[What you should do] Working from the data below, write out exactly the lines from its first through the line that contains "The width and height of the screenshot is (1080, 729).", both ends included and pictures omitted.

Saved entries
= = = = =

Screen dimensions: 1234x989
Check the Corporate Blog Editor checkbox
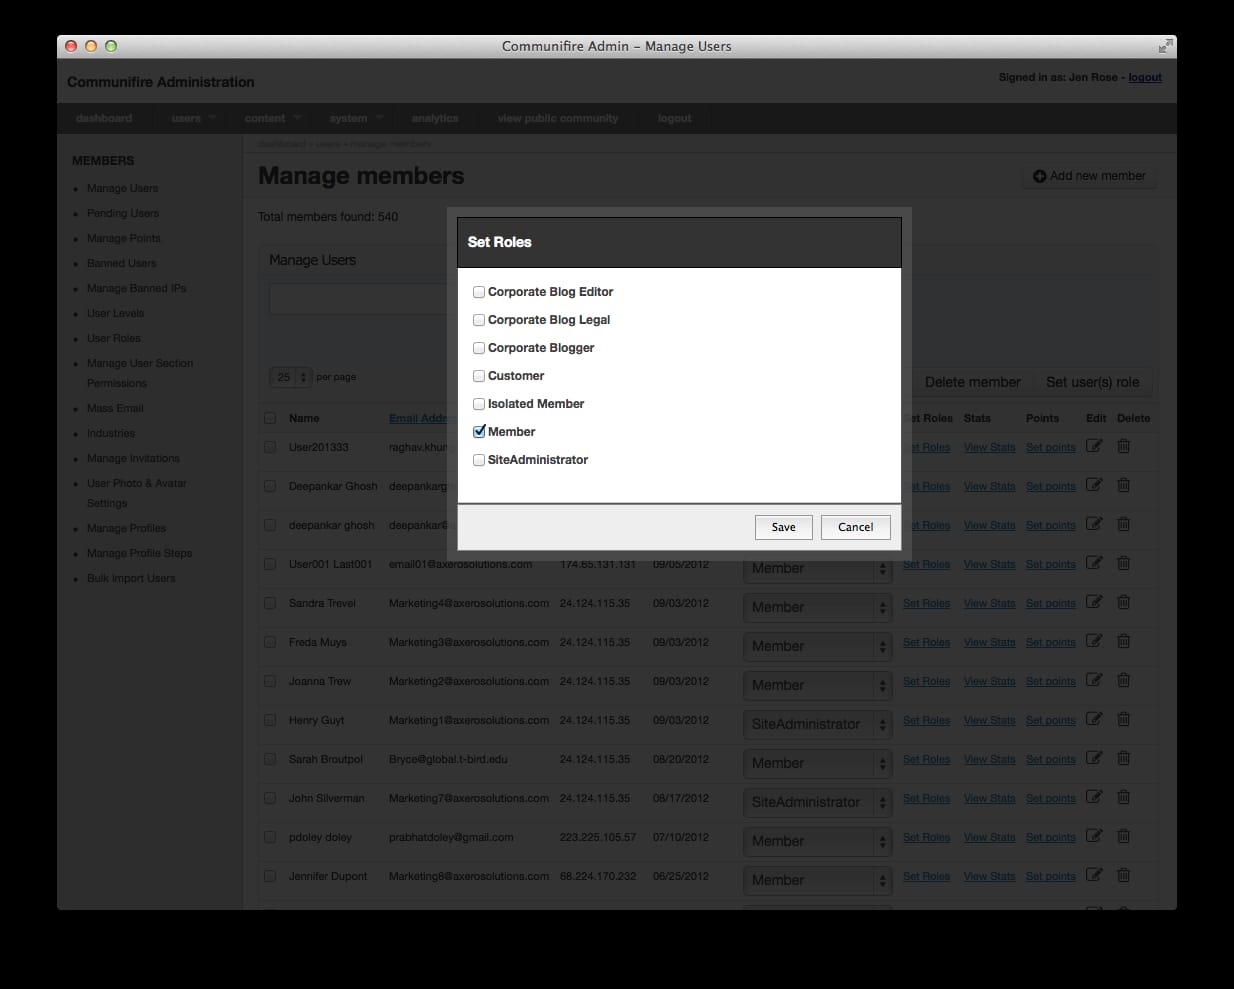tap(478, 291)
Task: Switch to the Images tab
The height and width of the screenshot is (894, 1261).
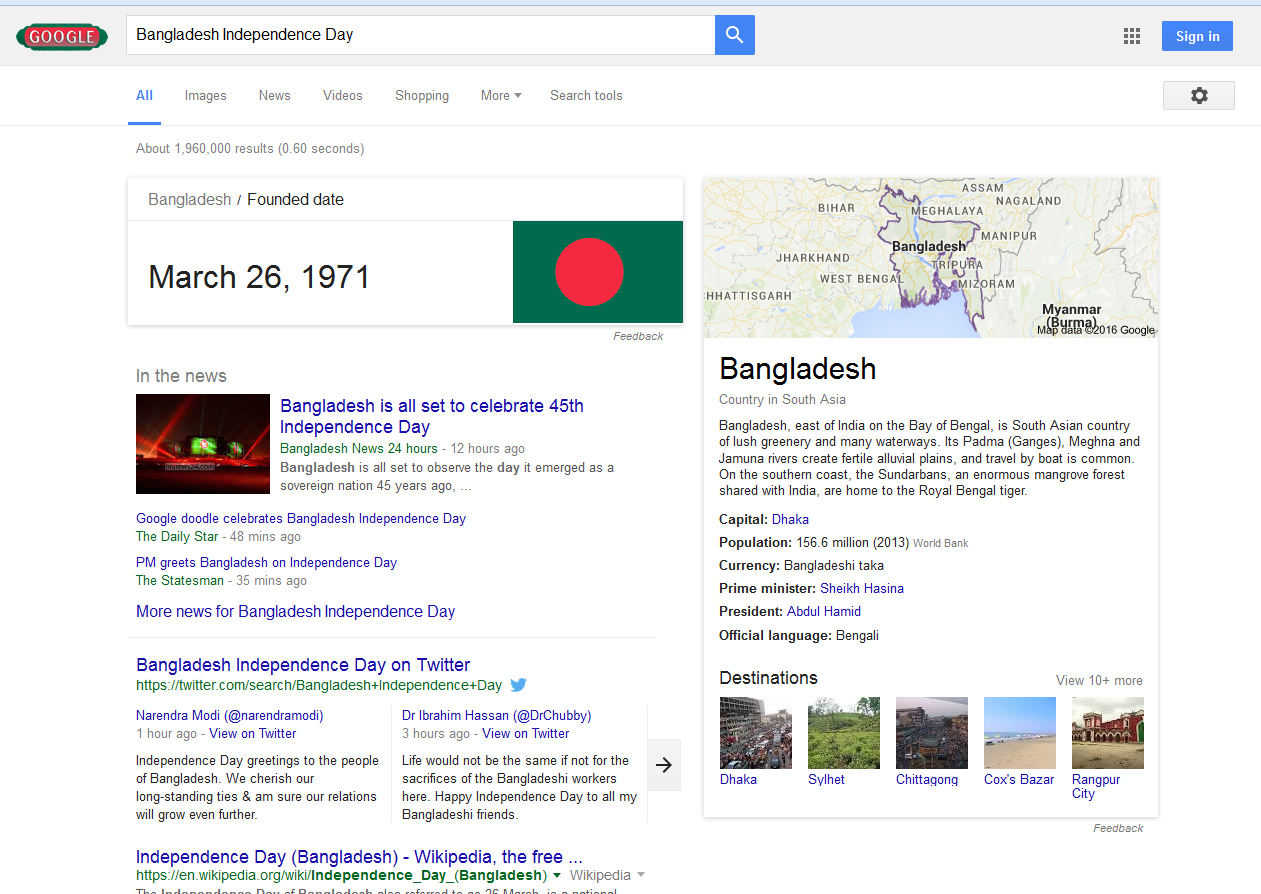Action: click(x=205, y=96)
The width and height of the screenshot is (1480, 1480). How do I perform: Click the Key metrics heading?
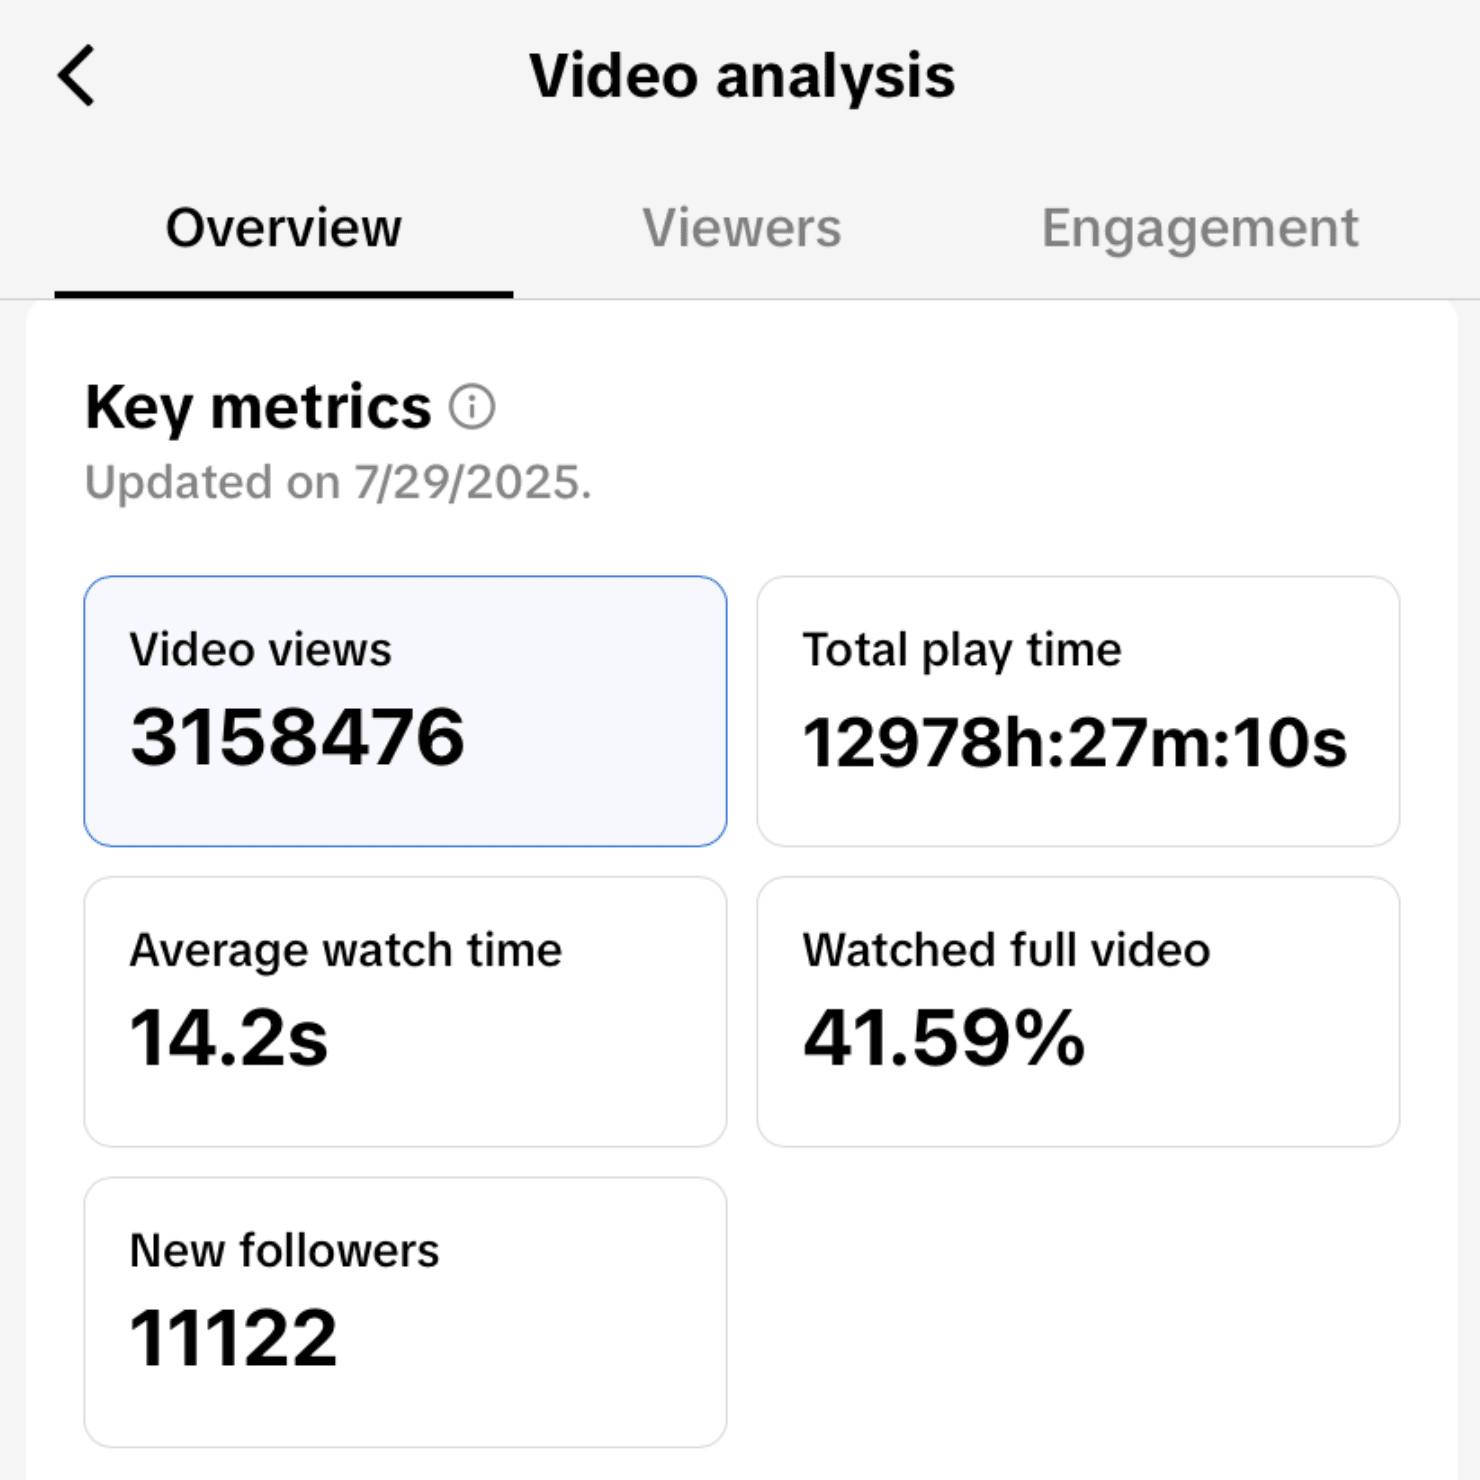click(x=256, y=406)
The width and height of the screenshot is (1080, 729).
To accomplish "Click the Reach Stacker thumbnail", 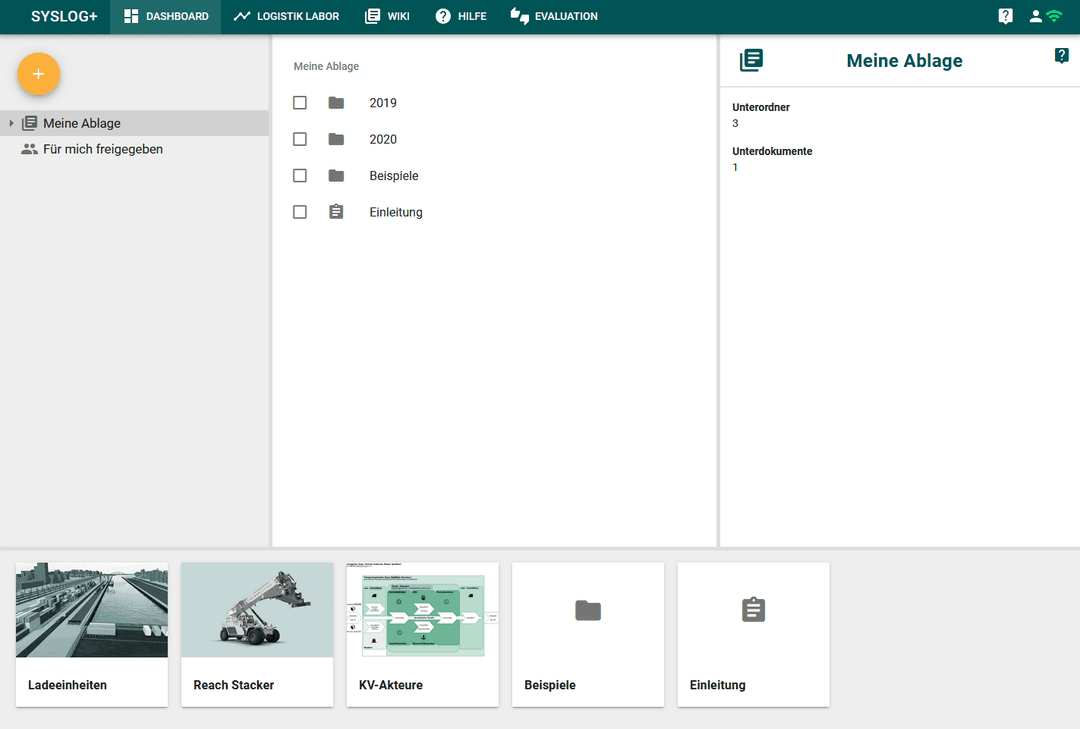I will coord(257,610).
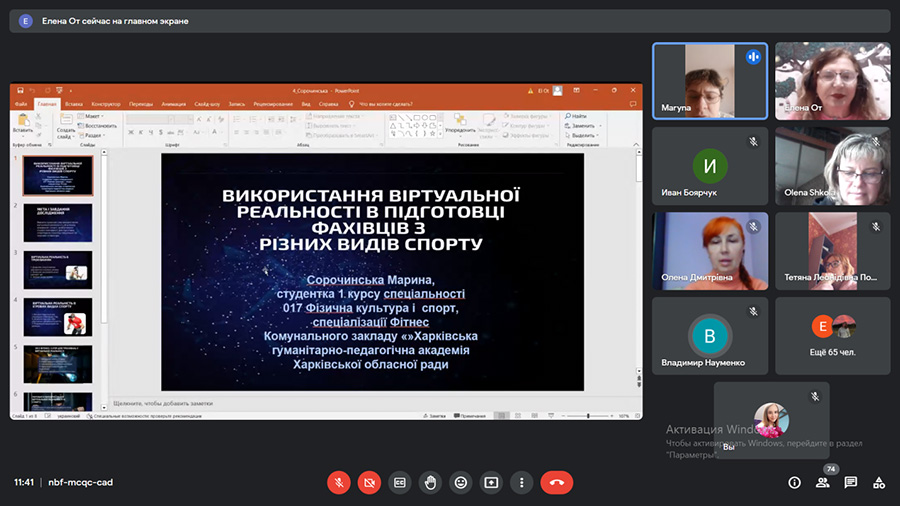Toggle closed captions (CC) button
Viewport: 900px width, 506px height.
pos(400,482)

= = = = =

[Your response]
Screen dimensions: 1234x989
Check the Corporate Blog Editor checkbox
tap(478, 291)
Task: Switch to the Images tab
The height and width of the screenshot is (894, 1261).
Action: click(x=205, y=96)
The width and height of the screenshot is (1480, 1480). How do I perform: Click the Key metrics heading?
click(x=256, y=406)
The width and height of the screenshot is (1080, 729).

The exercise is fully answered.